Friday, May 07, 2004

Mark your calendars

Anime News Network | My Neighbor Totoro, Nausicaa, Porco Rosso Release Announcement
Walt Disney Home Entertainment and Studio Ghibli proudly present three animated masterpieces from Hayao Miyazaki, the genius filmmaker of “Spirited Away,” the Academy Award? winner for the Best Animated Feature Film of 2002. MY NEIGHBOR TOTORO, NAUSICAƄ OF THE VALLEY OF THE WIND and PORCO ROSSO will each be available for the first time on a 2-disc DVD on August 31. These remarkable films each include a brand-new, stellar English language voice cast and on DVD also feature the original Japanese language track; complete storyboards; featurettes that go behind the microphone and more, presented in a pristine digital picture for the best possible viewing experience. With a unique blend of entertaining storytelling, imagination, compelling characters and stunning artistry, each of these magical and mystical worlds will enchant and delight audiences of all ages.
Porco Rosso is the one that will blow you away.
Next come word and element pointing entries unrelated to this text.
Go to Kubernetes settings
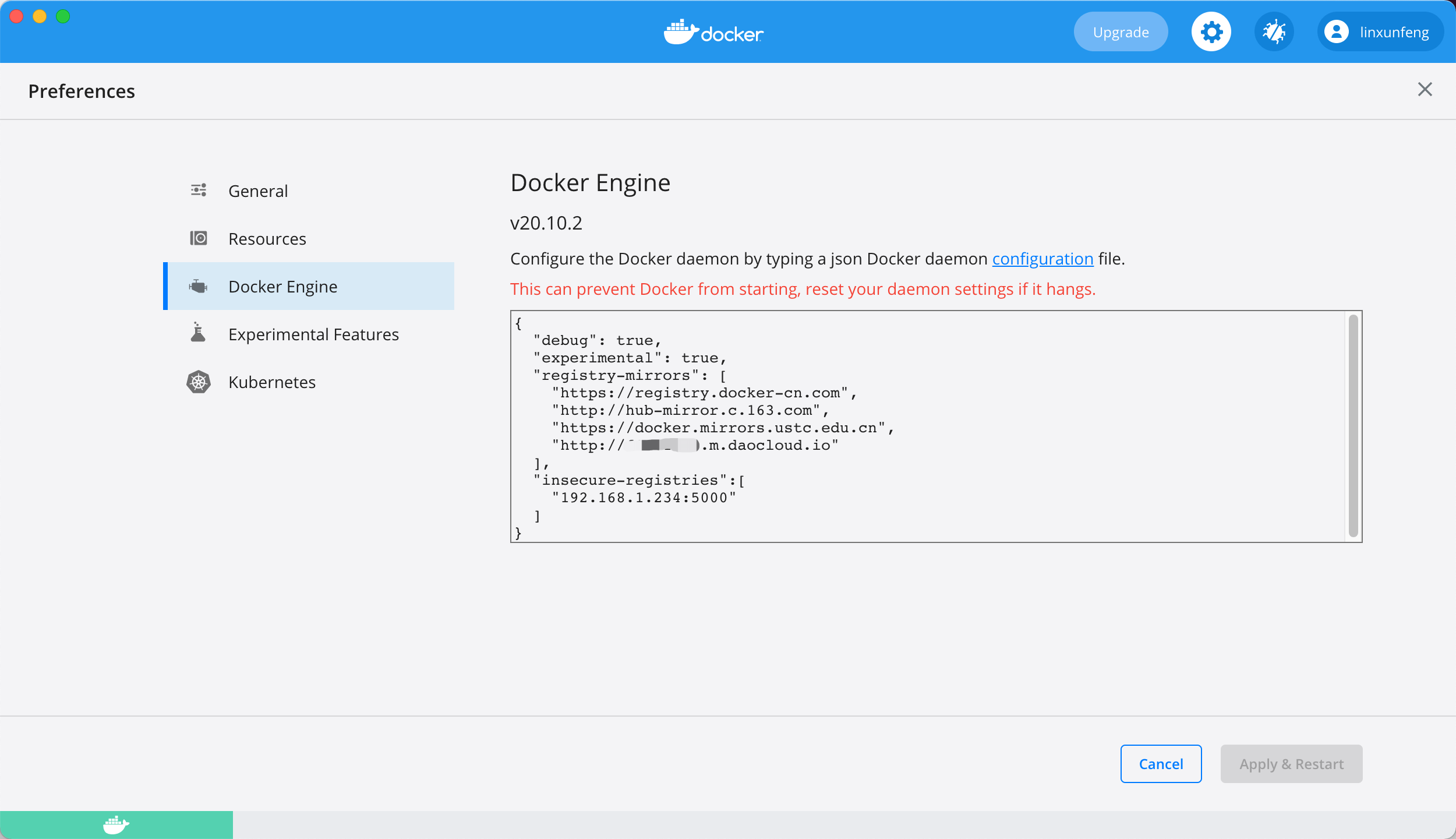(x=271, y=382)
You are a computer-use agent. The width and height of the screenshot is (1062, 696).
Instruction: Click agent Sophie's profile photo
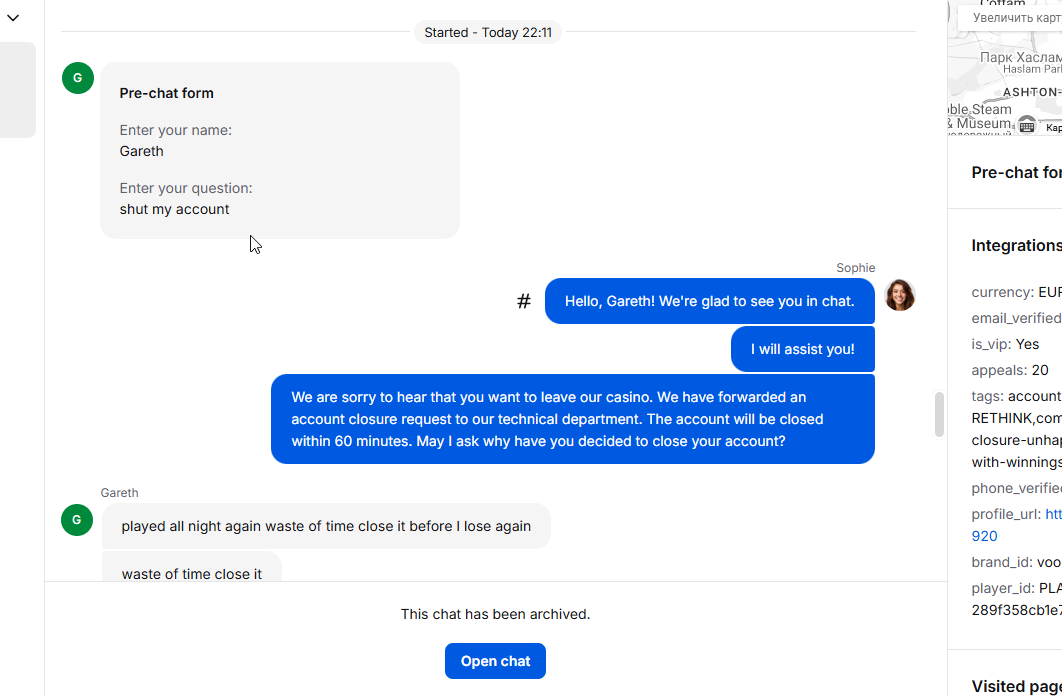click(x=900, y=295)
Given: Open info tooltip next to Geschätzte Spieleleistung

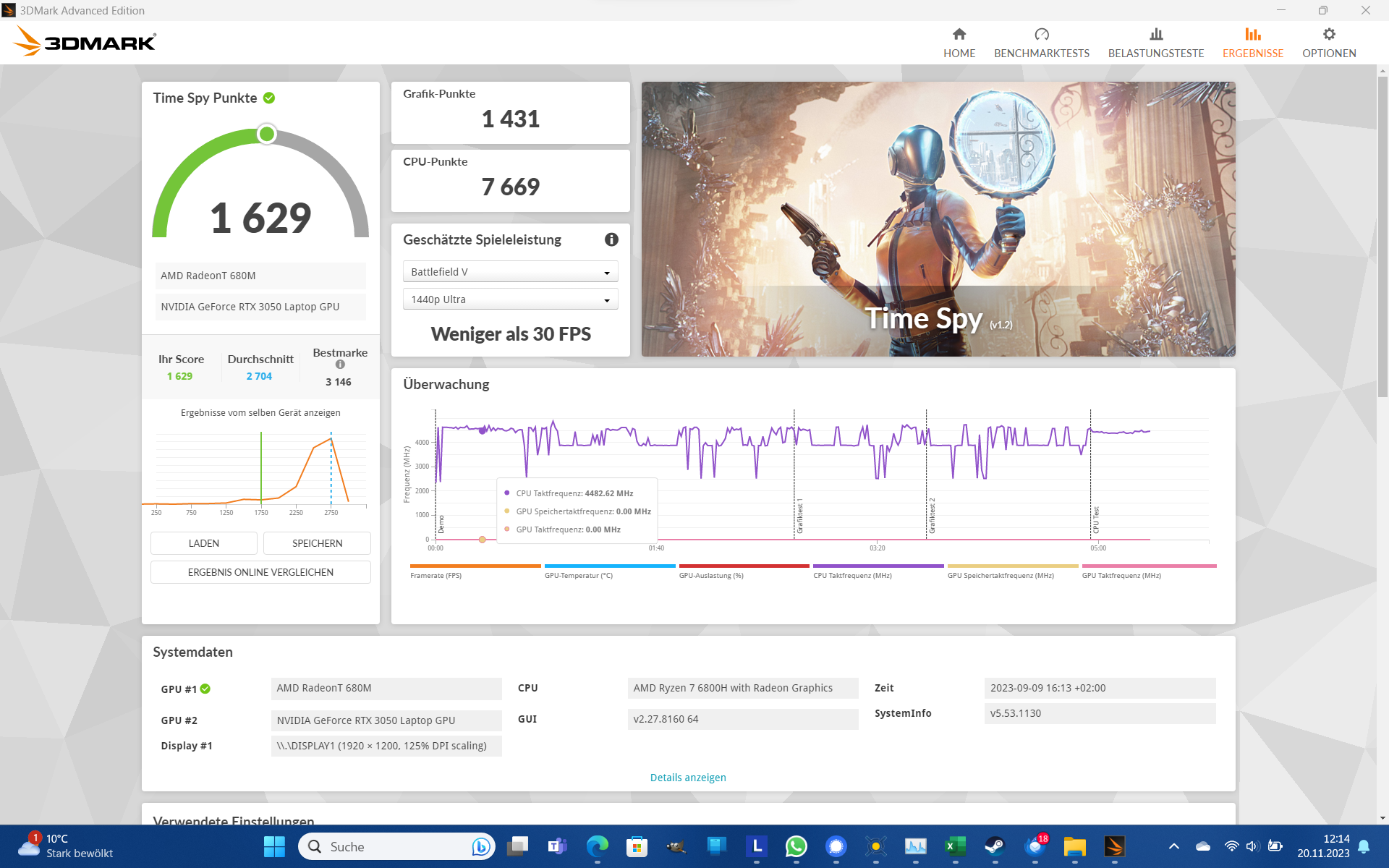Looking at the screenshot, I should click(x=611, y=239).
The press release lists some of the cast, but not who's reading what. IMDB to the rescue. Michael Keaton is Porco Rosso, the Italian aviator who has "resigned from the human race" and become, literally, a pig. (Jean Reno did the French-language release: If only they'd got him for this one.) Susan Egan (Megara in Disney's "Hercules", Lin in "Spirited Away") is Gina, the woman who loves Porco, if he'd only let her. Cary Elwes ("The Princess Bride", "Robin Hood: Men in Tights", "Liar Liar") is Curtis, the rival American pilot who also has eyes for Gina. David Ogden Stiers is Grandpa Piccolo, who owns the shop where Porco's plane is repaired after his first run-in with Curtis.

But then, the disc will also include the original Japanese with English subtitles, so if you don't like this cast you don't have to listen to them. You'll want to see this either way.

Tuesday, February 10, 2004

Which is not to say...

That the Jack Schiff-edited sci-fi Batman was without merit. "Robin Dies at Dawn" (Batman #156, surprisingly psychological for a comic book) and "Prisoners of Three Worlds" (Batman #153, a rare Batwoman/Bat-Girl book-length epic) were definitely keepers.

Monday, February 09, 2004

Julius Schwartz, 1915-2004

One of the founding fathers of science fiction fandom and comics fandom, and a longtime editor for DC Comics, Julius Schwartz, passed away early Sunday morning. If you have no idea who he is, Mark Evanier can tell you.

At great length.

For me, the following is the transition that defined what separated Schwartz's comics from anybody else's.



To the left is Detective #326, the last issue edited by Jack Schiff. It was Batman's 300th appearance in Detective Comics, though no mention of this landmark is made. It is fairly typical of the run over the preceding ten years: Situations that wouldn't have been out of place in the Superman comics of the time, and some of the wonkiest aliens you could hope to see. If memory serves me, illustrated by Sheldon Moldoff (whose own rarely-seen style, when he wasn't ghosting Bob Kane, wasn't half bad).

To the right is Detective #327, the next month's issue, and the first edited by Julius Schwartz. As you can see, about the only thing that stayed the same was the presence of Batman and Robin. Illustrated by Carmine Infantino, making no attempt to imitate Kane.

Sunday, November 30, 2003

Opus returns

It was only a matter of time before this "not available online" comic strip was available online. (Thank Waxy.)

I hate to rain on the parade, but not only is it not particularly funny, but it isn't even the first time he's used essentially this same joke. Not a great beginning for the strip being hyped like the Second Coming. Message for the newspapers that paid big bucks for the priviledge of cancelling three Sunday strips to make room for this mistake: Cut your losses. Run Prince Valiant instead.

Friday, October 24, 2003

A superhero named Ralph

Whatever happened to the Elongated Man? It's about time DC issued a trade-paperback collection of the Gardner Fox / Carmine Infantino run that started in Detective Comics #327.